• PAGE:
:::

He had been working in the bureaucracy for twenty years. I asked how things had changed. He said these structural problems had always been present, of course, but that it had gotten markedly worse when Indira Gandhi came back to power in 1980. Her son Sanjay built a network of mafia goons who propped Indira up and helped finance her comeback. It grew worse and worse through the 1980s, he said. A few years ago my informant had a moral epiphany, as he described it, and announced upon being transferred to a mine in Haryana that he would not take any money and would properly enforce all of the federal wage and labor laws. His colleagues arranged to have him transferred out within six weeks and concocted paperwork “proving” that he was the only one in the whole system taking money illegally. They said they would ruin his career if he persisted with his quest, he said. So now he collects a monthly salary of eight thousand rupees and does nothing. “We need discipline,” he was saying by the time the coffee arrived. “We need a Stalin. Only that will save us.” He wasn’t smiling.
The nexus of politicians, bureaucrats, industrial barons, petty contractors, union bosses, and indebted laborers that my informant described at the quarries is too often typical of the structure of Indian public enterprise. In Bihar are the coal gangs, in Maharashtra the sugar barons, in Uttar Pradesh the tyrannical carpet bosses, in Assam the tea gangs, and on and on. These structures can be dynamic because there is intense and sometimes violent competition for control of the wealth that flows from the core enterprises. But this competition generally occurs across a relatively narrow social band and has proven too heavily dependent on protection and subsidies from the government to be sustainable in the long run by the heavily indebted state.

:::

• EXERCISES TO COMPLETE:
[1] Condense the paragraph of the Indian bureaucracy passage that begins "The nexus of politicians" into a shorter version that keeps its main facts.
[2] Echo the Indian bureaucracy passage: begin at the words "The nexus of" and stop after "heavily indebted state.".
[3] Proceed with the passage on corruption in India's bureaucracy, picking up after its final sentence.

• DATA SEGMENT:
:::

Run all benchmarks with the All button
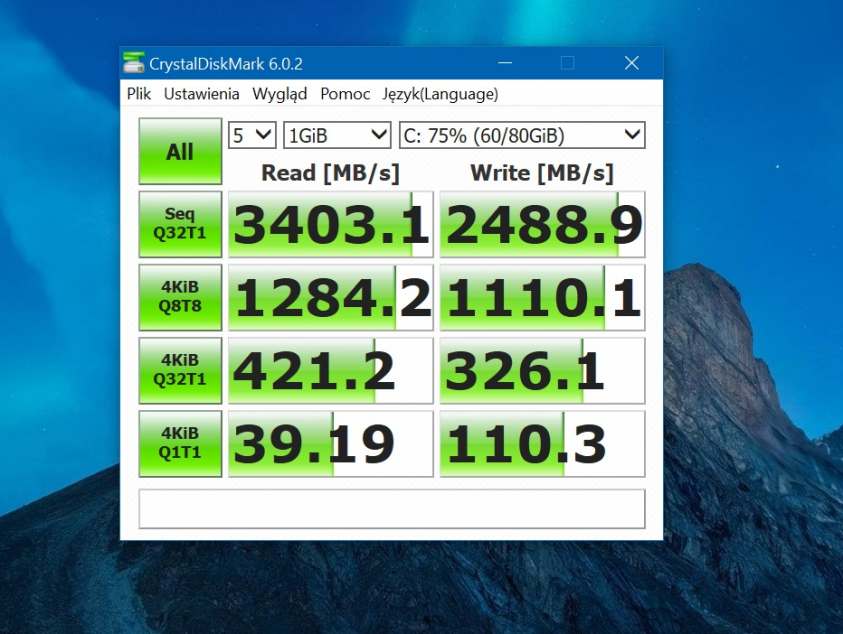[x=179, y=151]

:::

• PER-TASK OUTPUTS:
[1] The network of politicians, bureaucrats, industrial barons, petty contractors, union bosses, and indebted laborers found at the quarries is typical of Indian public enterprise. Other examples include Bihar's coal gangs, Maharashtra's sugar barons, Uttar Pradesh's carpet bosses, and Assam's tea gangs. Fierce and sometimes violent competition for the wealth these enterprises produce can make them dynamic. That competition stays within a narrow social band, though, and it relies so heavily on government protection and subsidies that the indebted state cannot sustain it over the long term.

[2]
The nexus of politicians, bureaucrats, industrial barons, petty contractors, union bosses, and indebted laborers that my informant described at the quarries is too often typical of the structure of Indian public enterprise. In Bihar are the coal gangs, in Maharashtra the sugar barons, in Uttar Pradesh the tyrannical carpet bosses, in Assam the tea gangs, and on and on. These structures can be dynamic because there is intense and sometimes violent competition for control of the wealth that flows from the core enterprises. But this competition generally occurs across a relatively narrow social band and has proven too heavily dependent on protection and subsidies from the government to be sustainable in the long run by the heavily indebted state.

[3]
The roots of this mess are in the land. The eclectic, exploitive, often caste-based arrangements that have grown up around many of the public-sector enterprises reflect similar arrangements that have evolved in the countryside during the last several centuries. The rural structures of South Asian feudalism are diverse because the history of empire, war, and conquest on the subcontinent produced different results in different areas. Not even the British could impose a uniform system, and they changed their minds several times about what was the best way to hold the indigenous population in check. But they did introduce the idea of private property to India. When the British first arrived in the eighteenth century, there was confusion about who actually owned the land that is today India, Pakistan, and Bangladesh. This question was not merely academic, since if they wished to control India, the imperialists needed to understand who else claimed to own it and how they might best be paid to keep quiet. Lord Cornwallis, a witness to the recent British calamity in America, devised the “Permanent Settlement” in much of what is now northern India. The settlement recognized the landlords and local rulers as owners and required them to pay a fixed sum annually to the British government; because their taxes were fixed at a flat rate, the landlords could make loads of money if they improved productivity, and many promptly did. Cornwallis thought this might head off the revolutionary violence he had encountered in America by providing an intermediate, indigenous class a stake in the empire. But this didn’t work very well, in part because the landlords merely exploited more vigorously than before the farmers below them. So by the nineteenth century, when the British conquered Maharashtra, the colonialists were experimenting with more utilitarian systems, which recognized small peasant farmers directly as the owners of the land. This helped to create a class of relatively rich small farmers, who then exploited vigorously the landless below them on the caste totem, particularly the untouchables.
The Congress Party was initially the party of wealthy Indian landlords. Later, under the leadership of Gandhi and Nehru, and influenced by such diverse twentieth-century events as the Bolshevik revolution and Franklin Roosevelt’s New Deal, it adopted a radical agrarian line. Within the party and the Muslim League, however, egalitarian ideas were slow to take hold as different classes of landlords battled with each other for influence and control of the prospective spoils of independence. The short version of this long and complex struggle is that while the founders of the Nehruvian state permitted and sometimes encouraged gradual change in the countryside—and in a few regions threw out upper-caste landlords to replace them with middle-caste peasant farmers—by and large they promised much more land reform than they actually delivered. In places like Maharashtra and Gujarat, middle castes prevailed, sometimes on their own and sometimes with help from the state. But in the northern heartland, as the land reform specialist Arvind Das put it to me one afternoon in New Delhi during a helpful tutorial, “a lot of legislation was enacted and very little was implemented.” In part this was because when the government passed reform laws, it provided long waiting periods before the laws took effect. In this interregnum, landlords juggled land records, allocating plots to fictious names, dead relatives, dogs, cats, and actual sharecroppers while retaining firm control themselves.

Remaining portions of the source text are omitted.